Nineteenth-Century Literature is a quarterly journal devoted to the study of all literary genres of the era. By virtue of the range and quality of its coverage, its longevity, and indeed its substantial subscription, NCL is justly regarded as the preeminent periodical in its field.
Established at UCLA in 1945 as The Trollopian, the journal bore the subtitle “A Journal of Victorian Fiction” because the founding editor, Bradford Booth, recognized the need for a periodical covering not just the novels of Anthony Trollope but all novels and short stories belonging to this great age. By volume four, the subtitle was slightly modified and elevated to the main title. At the same time, the range of writings was expanded to embrace to whole century from Jane Austen to Henry James. In its new incarnation, Nineteenth-Century Fiction included essays on American fiction, thus creating the opportunity for comparative assessments of two national literatures. Nineteenth-Century Fiction quickly became the journal of choice for scholars and critics working in these two areas of inquiry. After forty years devoted exclusively to fiction, the journal commanded such authority in nineteenth-century studies that the time had come for it to accommodate scholarship on poetry, critical prose, and drama, enabling illuminating connections to be made between different types of writing. Accordingly, in 1986, the journal was given its present title, continuing the expansive vision that first created The Trollopian and Nineteenth-Century Fiction. During the past decade, NCL has showcased some of the finest scholarship across the whole span of nineteenth-century British and American literary studies, publishing submissions from all around he world.

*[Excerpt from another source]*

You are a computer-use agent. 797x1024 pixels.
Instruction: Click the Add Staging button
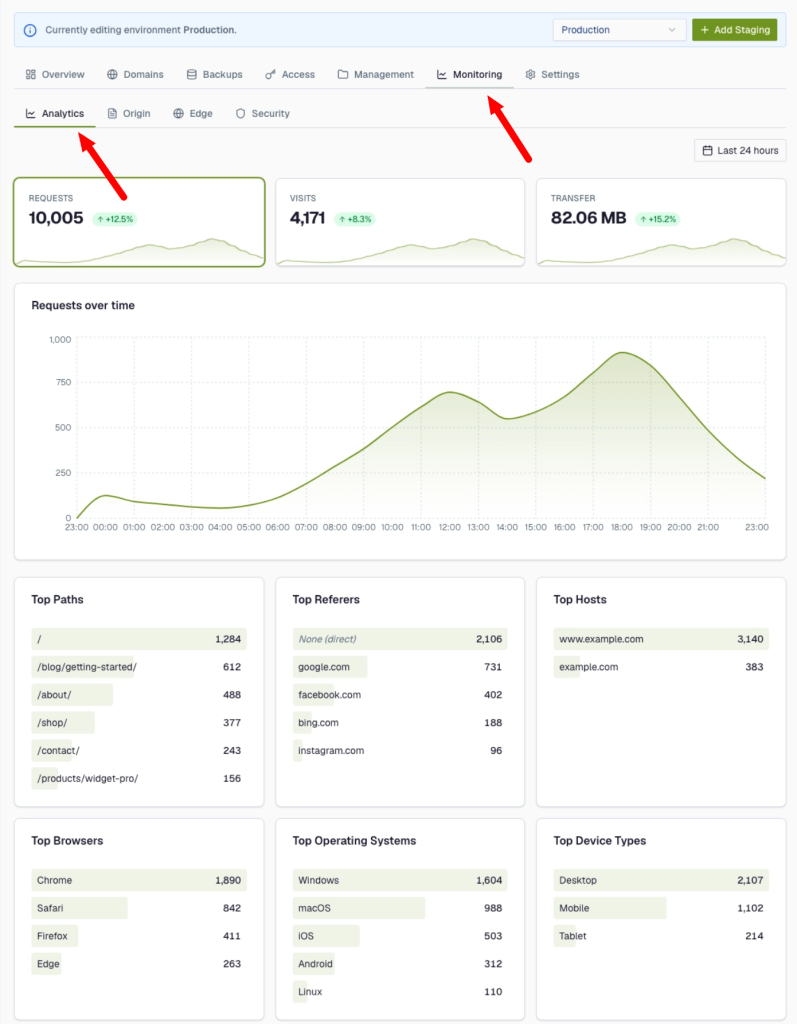[x=734, y=30]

Nineteenth-Century Literature is recognized as a highly selective, meticulously edited journal that publishes significant studies of an eclectic range of nineteenth-century literary works. If oriented toward historically informed scholarship, NCL nonetheless encourages essays and reviews that reflect a broad spectrum of current critical approaches. Feminist, minority, post-structuralist, and new historicist inquiries take their place alongside more traditional perspectives on the relations between literary form and the nineteenth-century cultural context. Essays range from broad studies of literary movements to concise notes on specific points of critical contention or recent historical discoveries. Similarly, new interpretations of canonical works appear next to innovative analyses of neglected authors. Substantial reviews are regularly commissioned from scholars of distinction, ensuring that due attention is given to the best new research in the field. As a consequence, NCL is essential reading for those with a serious interest in the richly diversifying field of British and American nineteenth-century literature.